━━━ LESETEXT

Bedeutung als Quelle
BfV-intern wurde R*** über viele Jahre als „Top-Quelle“ bezeichnet, die – zumindest was die für Rechtsextremismus zuständige Abteilung anging – mit den höchsten Prämien entlohnt wurde. Diese Einschätzung ist nach
Ansicht des Sachverständigen quantitativ nachvollziehbar. Das Informationsaufkommen war beachtlich, die gelieferten Informationen – gerade zur Musikszene – häufig hilfreich und nützlich. Allerdings gab R*** bis zum
Auffliegen des „NSU-Trios“ kaum Hinweise zu gewalttätigen Aktionen der rechtsextremen Szene und zum
engeren NSU-Umfeld.

━━━━━━
━━━ BEREITGESTELLTE DATEN

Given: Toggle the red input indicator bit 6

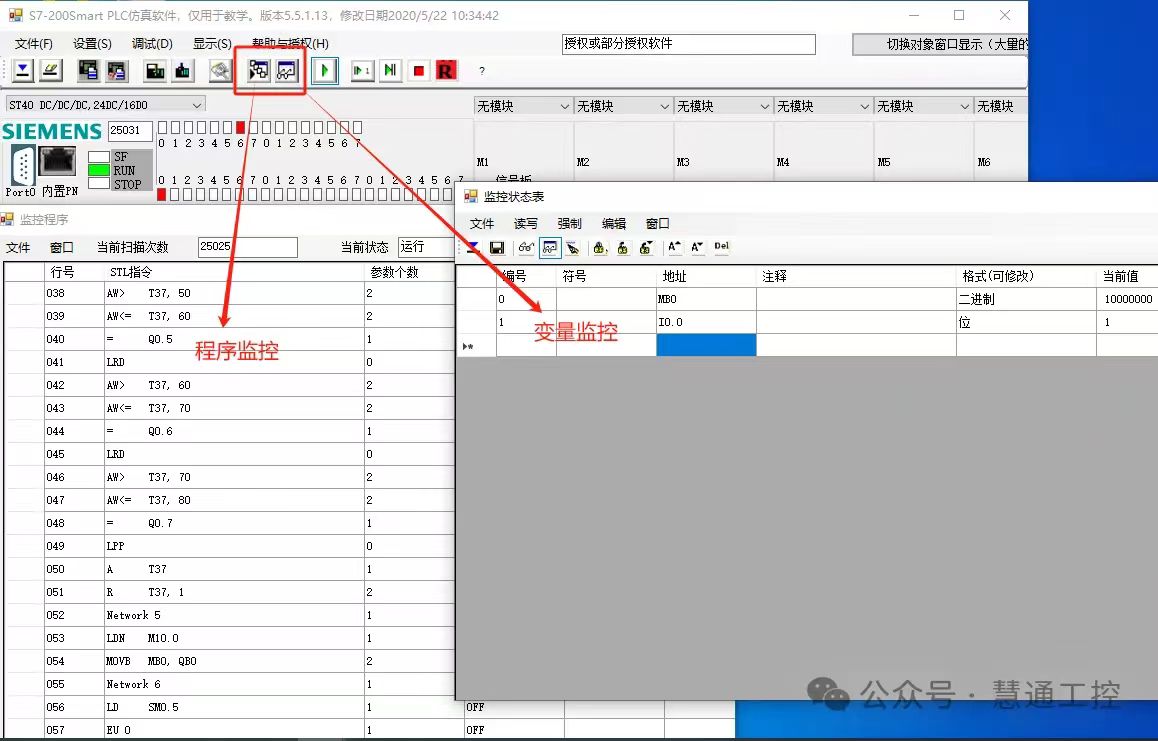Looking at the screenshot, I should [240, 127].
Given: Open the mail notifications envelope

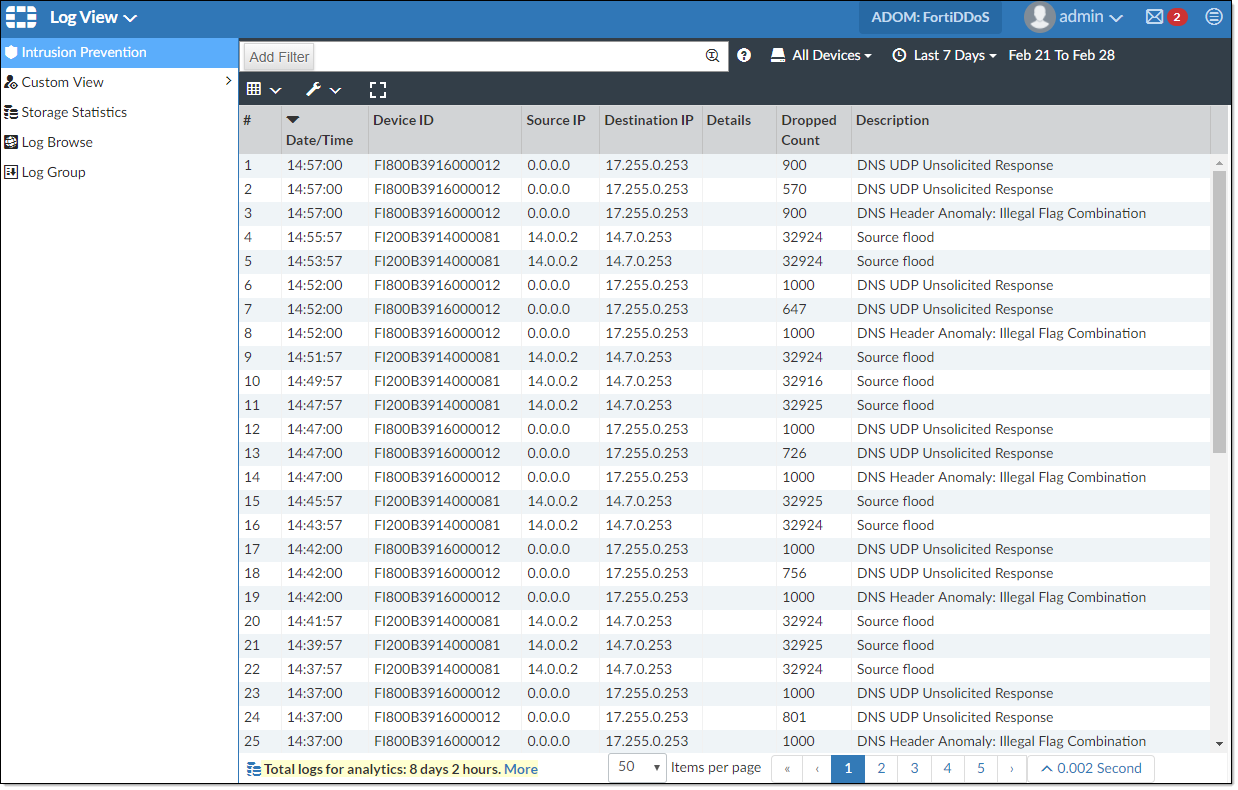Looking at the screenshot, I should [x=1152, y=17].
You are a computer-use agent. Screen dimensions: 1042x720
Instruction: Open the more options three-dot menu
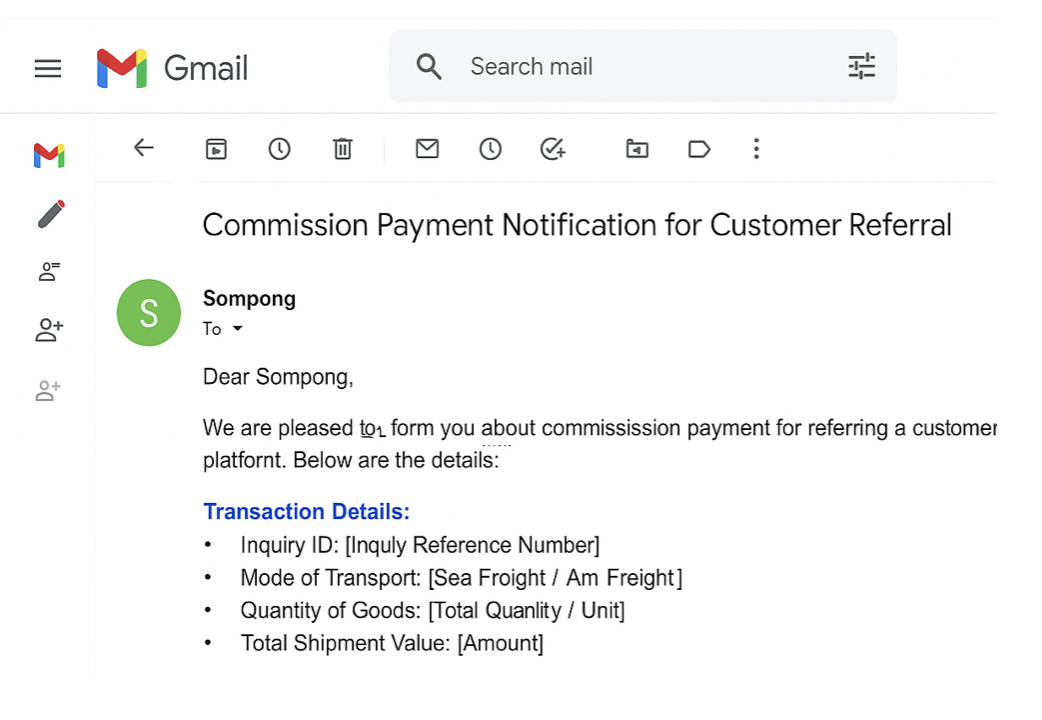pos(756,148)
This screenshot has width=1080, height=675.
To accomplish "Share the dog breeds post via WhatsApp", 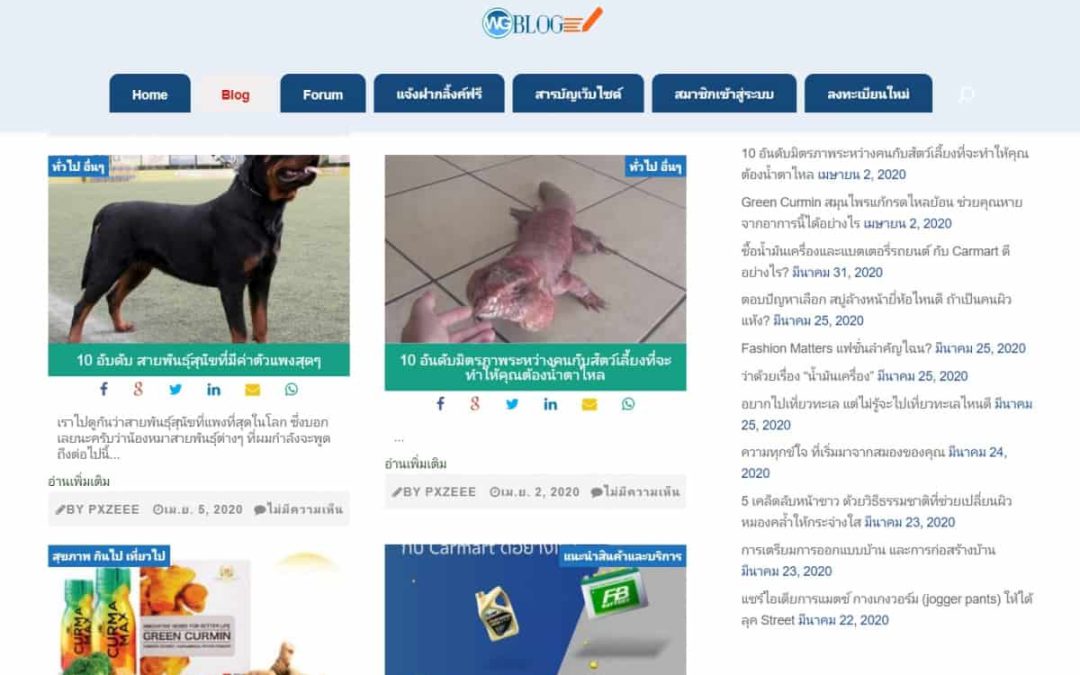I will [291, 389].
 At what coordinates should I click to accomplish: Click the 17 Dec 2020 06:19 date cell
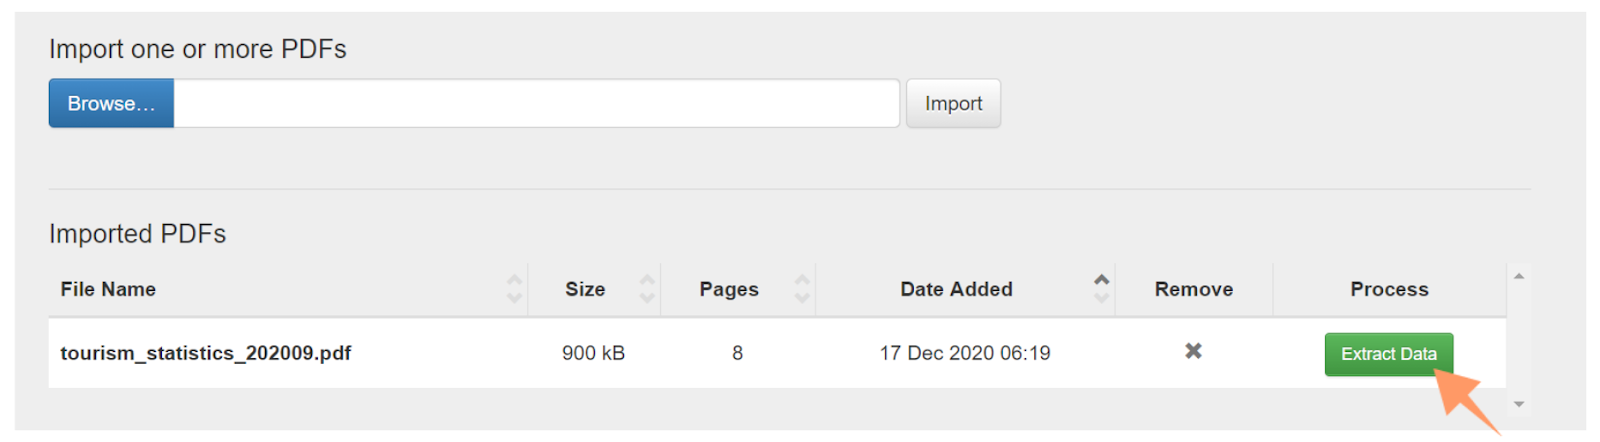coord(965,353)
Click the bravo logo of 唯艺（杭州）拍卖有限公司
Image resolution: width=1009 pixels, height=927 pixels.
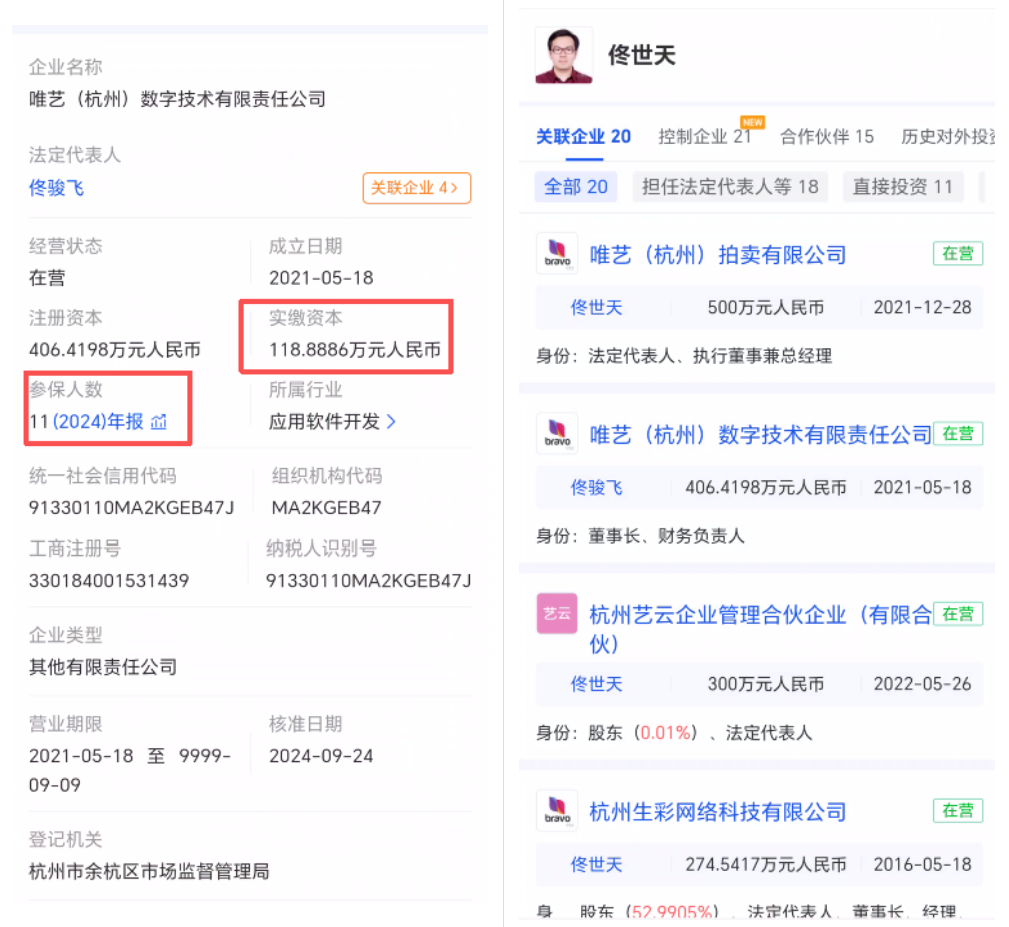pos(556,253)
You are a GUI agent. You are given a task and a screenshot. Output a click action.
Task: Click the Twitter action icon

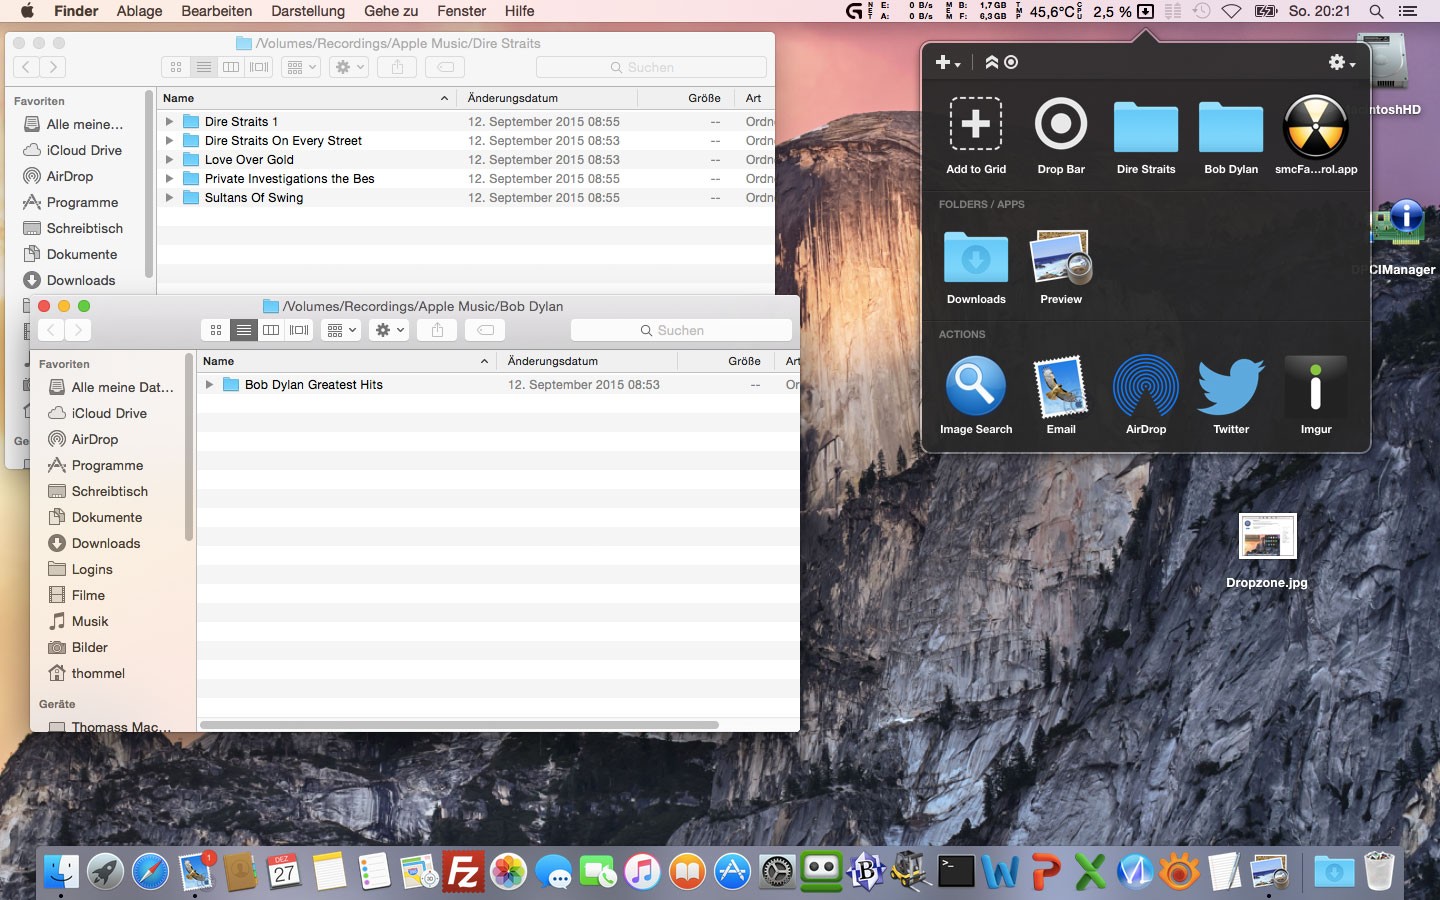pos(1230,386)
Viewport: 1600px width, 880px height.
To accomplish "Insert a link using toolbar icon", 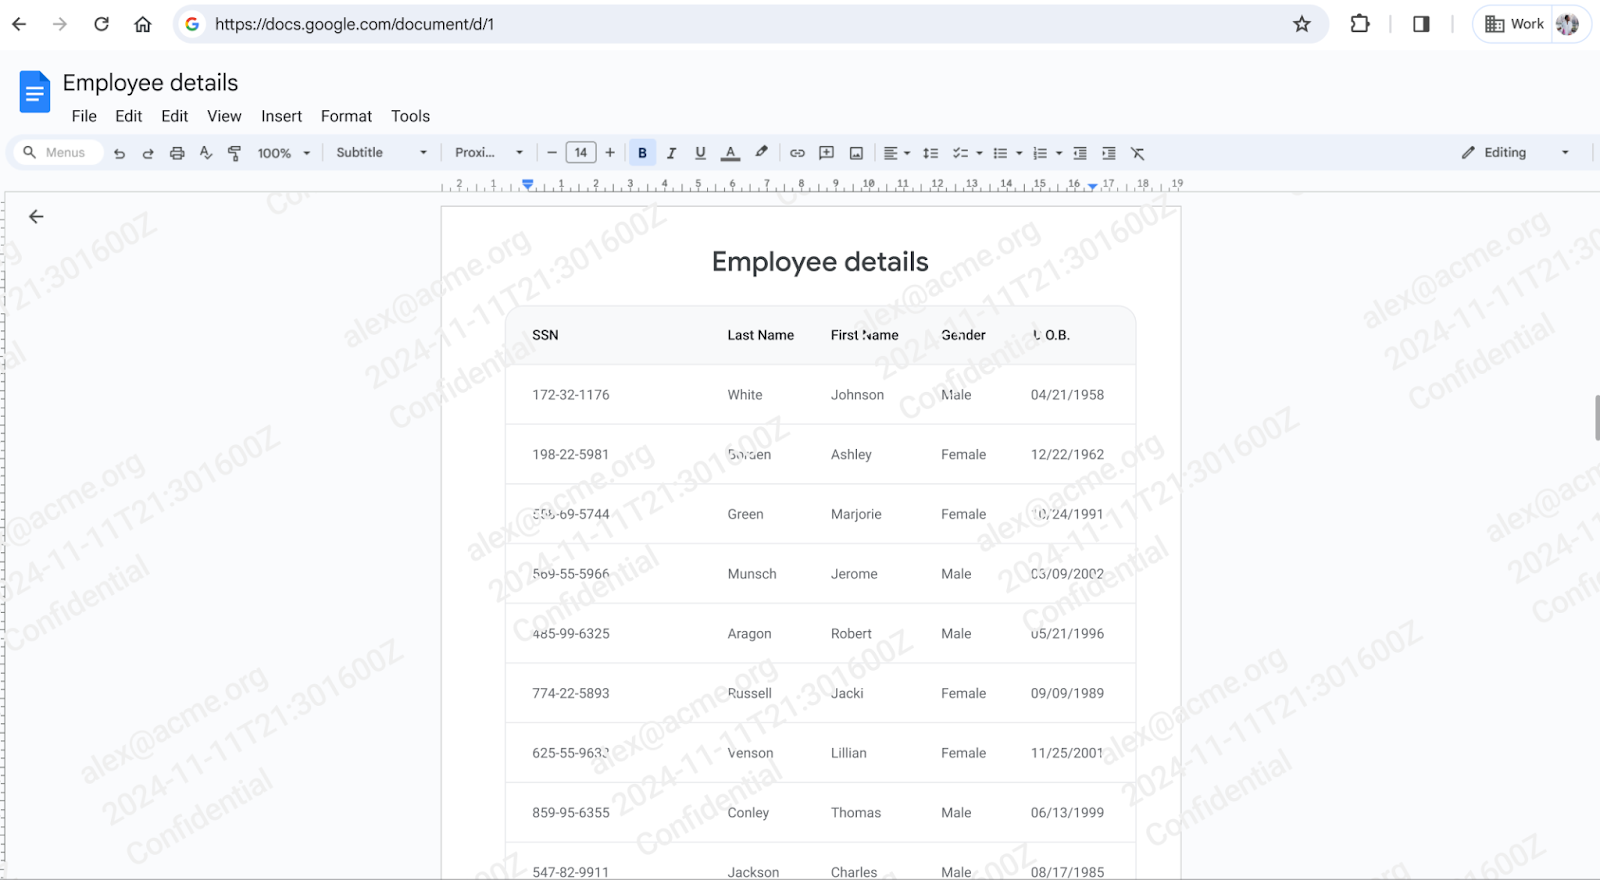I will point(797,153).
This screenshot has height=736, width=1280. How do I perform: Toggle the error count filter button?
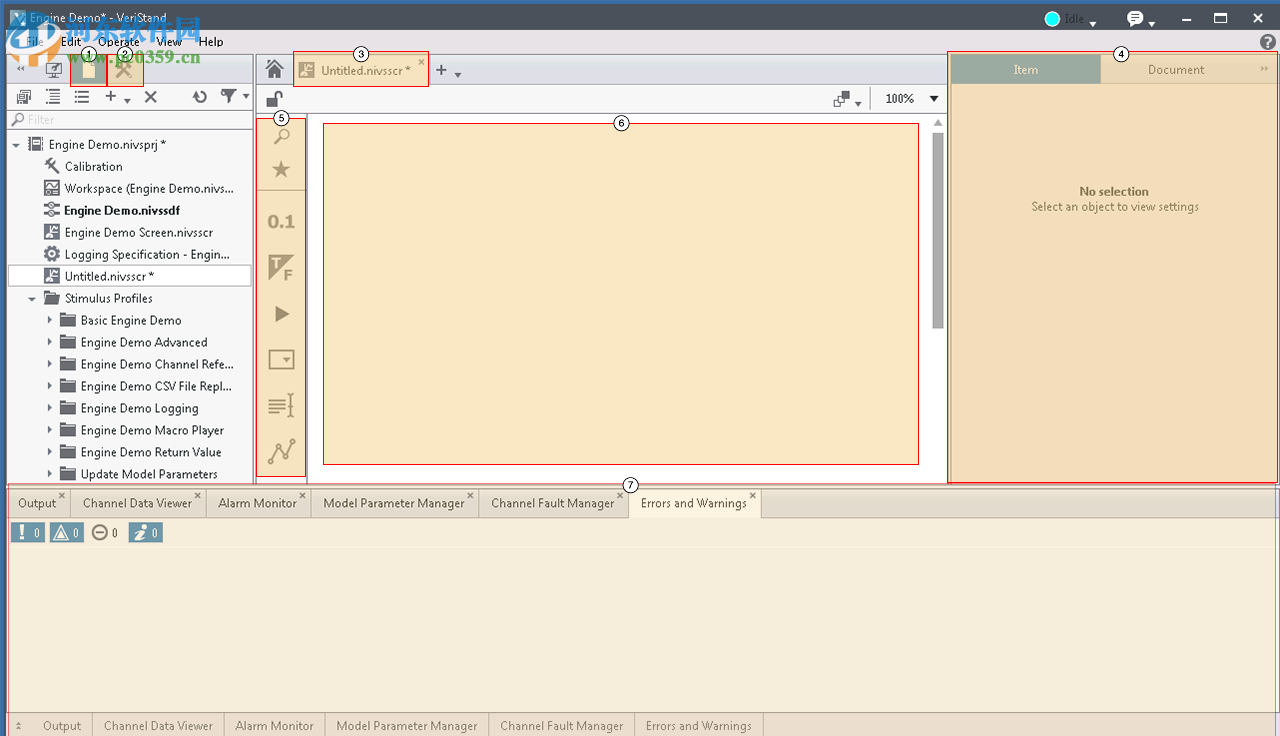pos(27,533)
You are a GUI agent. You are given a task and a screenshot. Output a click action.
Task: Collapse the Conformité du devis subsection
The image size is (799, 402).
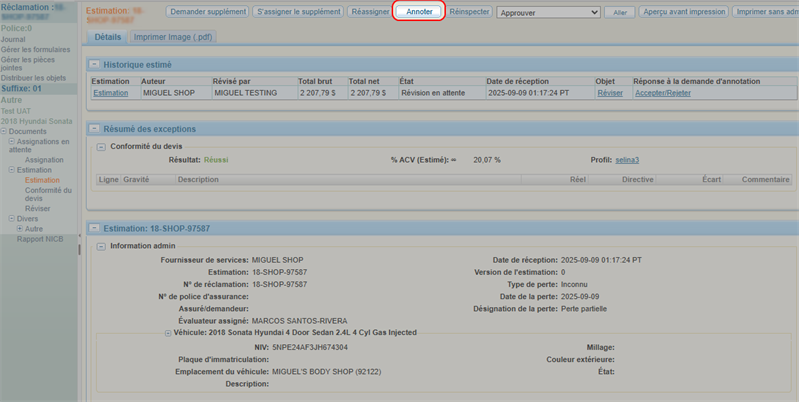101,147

━━━━━━

AUFGABE A —
Kannst du den Absatz ab „BfV-intern wurde R***“ aus dem Text über die Quelle R*** als kurze Stichpunktliste wiedergeben, ohne seine wesentlichen Fakten wegzulassen?
AUFGABE B —
Kannst du den Text über die Quelle R*** im Anschluss an seinen letzten Satz weiterführen?
Die Datensätze haben mit dem Text über die Quelle R*** nichts zu tun.

ERGEBNIS A —
- Im BfV galt R*** über viele Jahre als „Top-Quelle“ und wurde, zumindest in der Abteilung für Rechtsextremismus, mit den höchsten Prämien entlohnt.
- Nach Ansicht des Sachverständigen ist diese Einschätzung quantitativ nachvollziehbar.
- Das Informationsaufkommen war beachtlich, und die Informationen waren häufig hilfreich und nützlich, gerade zur Musikszene.
- Bis zum Auffliegen des „NSU-Trios“ gab R*** jedoch kaum Hinweise zu gewalttätigen Aktionen der rechtsextremen Szene und zum engeren NSU-Umfeld.

ERGEBNIS B —
Ende 2011 gab R*** bei der Beantwortung eines Fragebogens aus Anlass des Auffliegens des „NSU-Trios“
gegenüber dem BfV an, er kenne keine Personen oder Gruppierungen, die sich konkret dazu geäußert hätten,
dass sie sich vergleichbare Aktionen wie die des NSU vorstellen könnten. Personen, die Schusswaffen besäßen
oder Interesse an deren Beschaffung hätten, seien ihm nicht bekannt. Auf die Frage, wie die Taten des NSU in
der Szene bewertet würden, antwortete er, teils gebe es eine gewisse Sympathie, die meisten hätten sich aber
eher abgeschreckt gezeigt. Allerdings habe er diese Eindrücke von Personen aus der Hammerskin-Szene gewonnen, die als sehr verschwiegen gelte. Vorstellbar sei, so R*** damals, dass aus der Szene Unterstützung bei
Banküberfällen (Tatortabklärungen, Umfeldhinweise, Unterschlupf) geleistet worden sei. Sein V-Mann-Führer
vermerkte dazu, dass R*** aber keine Anhaltspunkte dafür habe.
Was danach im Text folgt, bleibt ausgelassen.